Bae Nam-ju
- Country (sports): South Korea
- Born: 5 December 1965 (age 59)

Singles
- Highest ranking: No. 428 (6 August 1990)

Doubles
- Career record: 0–1 (ATP Tour)
- Highest ranking: No. 399 (20 August 1990)

Team competitions
- Davis Cup: 1–3

Medal record
Asian Games
| Silver medal – second place | 1990 Beijing | Men's team |
Universiade
| Bronze medal – third place | 1987 Zagreb | Men's doubles |

= Bae Nam-ju =

South Korean tennis player

Bae Nam-ju (born 5 December 1965) is a Korean former professional tennis player.

While competing on the professional tour, Bae reached career high rankings of 428 in singles and 399 in doubles.
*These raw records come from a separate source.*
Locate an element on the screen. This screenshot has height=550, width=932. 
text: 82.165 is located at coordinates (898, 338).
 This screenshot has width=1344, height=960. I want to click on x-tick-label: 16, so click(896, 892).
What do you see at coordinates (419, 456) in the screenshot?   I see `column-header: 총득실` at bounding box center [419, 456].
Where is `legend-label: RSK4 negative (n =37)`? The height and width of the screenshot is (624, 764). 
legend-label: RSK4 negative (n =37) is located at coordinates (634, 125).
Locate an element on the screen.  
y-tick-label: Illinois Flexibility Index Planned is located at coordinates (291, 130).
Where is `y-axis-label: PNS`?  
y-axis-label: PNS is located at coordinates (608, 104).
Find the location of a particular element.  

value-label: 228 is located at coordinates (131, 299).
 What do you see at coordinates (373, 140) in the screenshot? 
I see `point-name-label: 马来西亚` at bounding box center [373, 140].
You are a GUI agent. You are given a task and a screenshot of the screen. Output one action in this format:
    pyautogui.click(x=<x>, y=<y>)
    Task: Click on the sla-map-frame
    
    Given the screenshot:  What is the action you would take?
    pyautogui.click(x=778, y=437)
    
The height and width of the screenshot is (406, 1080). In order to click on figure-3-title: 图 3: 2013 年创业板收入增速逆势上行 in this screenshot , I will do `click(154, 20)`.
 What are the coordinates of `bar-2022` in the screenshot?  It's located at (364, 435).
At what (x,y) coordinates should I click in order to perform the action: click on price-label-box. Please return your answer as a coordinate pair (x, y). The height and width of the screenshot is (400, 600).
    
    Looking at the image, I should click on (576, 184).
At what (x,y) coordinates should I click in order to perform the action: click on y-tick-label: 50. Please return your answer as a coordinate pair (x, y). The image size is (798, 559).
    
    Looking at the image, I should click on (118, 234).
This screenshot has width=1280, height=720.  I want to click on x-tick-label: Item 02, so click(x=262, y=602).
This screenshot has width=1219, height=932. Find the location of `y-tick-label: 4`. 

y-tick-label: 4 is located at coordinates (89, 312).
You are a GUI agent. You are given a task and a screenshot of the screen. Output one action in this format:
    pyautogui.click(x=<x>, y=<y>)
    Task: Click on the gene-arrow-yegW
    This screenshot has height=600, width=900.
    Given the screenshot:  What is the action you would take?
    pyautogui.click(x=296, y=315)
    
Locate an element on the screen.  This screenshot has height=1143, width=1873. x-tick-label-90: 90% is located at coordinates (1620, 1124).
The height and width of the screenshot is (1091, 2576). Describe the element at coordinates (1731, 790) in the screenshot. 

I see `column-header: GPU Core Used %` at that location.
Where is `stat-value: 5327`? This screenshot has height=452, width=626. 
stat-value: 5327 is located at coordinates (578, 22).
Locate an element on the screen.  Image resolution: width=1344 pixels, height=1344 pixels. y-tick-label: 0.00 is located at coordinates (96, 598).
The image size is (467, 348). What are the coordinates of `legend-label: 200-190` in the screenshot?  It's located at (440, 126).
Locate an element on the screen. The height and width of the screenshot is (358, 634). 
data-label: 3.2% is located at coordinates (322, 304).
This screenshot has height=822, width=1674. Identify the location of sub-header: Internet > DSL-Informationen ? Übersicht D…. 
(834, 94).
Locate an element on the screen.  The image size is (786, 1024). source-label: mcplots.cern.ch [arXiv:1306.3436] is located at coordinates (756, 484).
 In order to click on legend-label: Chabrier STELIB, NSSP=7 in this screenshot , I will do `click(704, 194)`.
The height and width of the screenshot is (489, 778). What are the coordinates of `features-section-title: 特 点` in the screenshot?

His only main draw appearance on the ATP Tour came in the doubles of the 1990 KAL Cup Korea Open.

Bae was a doubles bronze medalist for South Korea at the 1987 Summer Universiade in Zagreb and was a member of the silver winning men's team at the 1990 Asian Games in Beijing. He featured in three Davis Cup ties for South Korea, between 1988 and 1990.

His Davis Cup debut came against Indonesia in 1988, where he partnered Yoo Jin-sun to a loss in the doubles. In 1990 he returned for a tie against India and teamed up with Yoo Jin-sun to win the doubles rubber over Zeeshan Ali and Leander Paes, which secured the tie. This gave South Korea a spot in the World Group qualifiers and they came up against Belgium in Brussels, but they were unable to progress, with Bae losing two singles rubbers.